Options for the workforce are narrowing and if the deal is not accepted by the end of the month, it is feared the FLS negotiating team may walk away from the takeover.
In that event, the TEAM board is expected to recommend to the airline that the maintenance operation be wound down and closed.
TEAM has been a financial disaster. It cost about _60 million to set up, received _64 million in 1994 in the form of a non-refundable loan and has accumulated losses of _60 million in the seven years since it was set up, according to Aer Lingus.
Last week, forms of acceptance to buy out the letters of comfort were sent out again to about 930 workers who did not return the original letters.
An accompanying four-page letter from management consultant John Behan says the FLS takeover is the only option for the future of TEAM.
He described union suggestions that a 1994 Labor Court agreement be reversed as “inoperable.”
“Reverting to pre-1994 conditions is akin to burying heads in the sand and attempts to have retrospective pay rises granted is a recipe to bankrupt the company. The effect of increased costs associated with TEAM could ultimately gravely effect the future of the airline and the Group,” according to Behan.
He said the pay increases raised by the union would add _18 million to the TEAM payroll bill and the craft union group submission was “not a credible strategy.”
“Adding these costs to the break-even position we will achieve in 1998 at the top of the market, TEAM would run up additional losses of almost _90 million in the next few years and would have to incur interest on additional borrowings to fund these losses, bringing the total loss to well over _100 million.”
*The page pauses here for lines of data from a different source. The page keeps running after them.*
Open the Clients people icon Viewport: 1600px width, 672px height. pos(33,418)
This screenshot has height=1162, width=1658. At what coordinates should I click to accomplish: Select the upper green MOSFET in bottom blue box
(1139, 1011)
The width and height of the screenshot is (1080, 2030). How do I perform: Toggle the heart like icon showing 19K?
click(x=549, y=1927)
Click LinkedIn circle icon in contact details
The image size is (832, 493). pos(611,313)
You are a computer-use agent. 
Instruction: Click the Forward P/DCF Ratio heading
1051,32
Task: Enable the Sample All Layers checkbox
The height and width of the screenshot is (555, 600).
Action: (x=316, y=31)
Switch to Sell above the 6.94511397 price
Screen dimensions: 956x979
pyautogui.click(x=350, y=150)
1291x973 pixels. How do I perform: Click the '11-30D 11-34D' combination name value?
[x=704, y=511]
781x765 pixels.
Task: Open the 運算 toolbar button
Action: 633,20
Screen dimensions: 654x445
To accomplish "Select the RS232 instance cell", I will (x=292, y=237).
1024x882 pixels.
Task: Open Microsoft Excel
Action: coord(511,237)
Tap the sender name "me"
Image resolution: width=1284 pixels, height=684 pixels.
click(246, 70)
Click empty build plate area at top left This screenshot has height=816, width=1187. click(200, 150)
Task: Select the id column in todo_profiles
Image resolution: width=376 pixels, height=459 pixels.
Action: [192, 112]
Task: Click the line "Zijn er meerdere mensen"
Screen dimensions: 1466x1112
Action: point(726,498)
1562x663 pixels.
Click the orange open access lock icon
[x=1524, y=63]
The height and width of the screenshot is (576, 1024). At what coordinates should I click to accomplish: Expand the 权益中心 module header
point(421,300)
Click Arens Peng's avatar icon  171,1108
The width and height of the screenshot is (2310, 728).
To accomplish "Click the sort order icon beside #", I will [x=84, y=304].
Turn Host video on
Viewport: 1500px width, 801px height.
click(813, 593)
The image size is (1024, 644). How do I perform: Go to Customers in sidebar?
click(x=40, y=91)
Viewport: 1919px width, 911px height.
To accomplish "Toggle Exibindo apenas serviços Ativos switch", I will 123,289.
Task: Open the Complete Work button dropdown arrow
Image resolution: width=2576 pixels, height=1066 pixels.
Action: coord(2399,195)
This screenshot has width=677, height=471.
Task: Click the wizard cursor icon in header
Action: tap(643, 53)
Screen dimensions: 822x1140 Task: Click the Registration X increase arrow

He also warned that notions that a redundancy package back in Aer Lingus for the TEAM staff would be of more benefit was “unfounded” – it would not be better than the buyout deal on offer.
The workers had been hoping for more money, enhanced pensions, and Aer Lingus retaining a 51 percent stake in the ailing TEAM company in a takeover situation.
Behan clarified that workers would retain flight concessions in Aer Lingus and efforts will be made to also secure them with a new strategic partner. He also clarified issues involving seniority and pensions and said FLS hoped to grow the operation and did not forecast any redundancies.
Enterprise Minister Mary O’Rourke made clear there is no more money available and she advised TEAM staff to accept the takeover.
She said there was no one willing to strike a 49:51 joint deal on TEAM with the state airline. “There is no one offering to come in on that basis,” she said.
She also said she knew the unions put the idea forward in good faith.
“I would encourage them to engage in full consultation with management, tease out everything and work toward what I hope will be a satisfactory conclusion,” she said.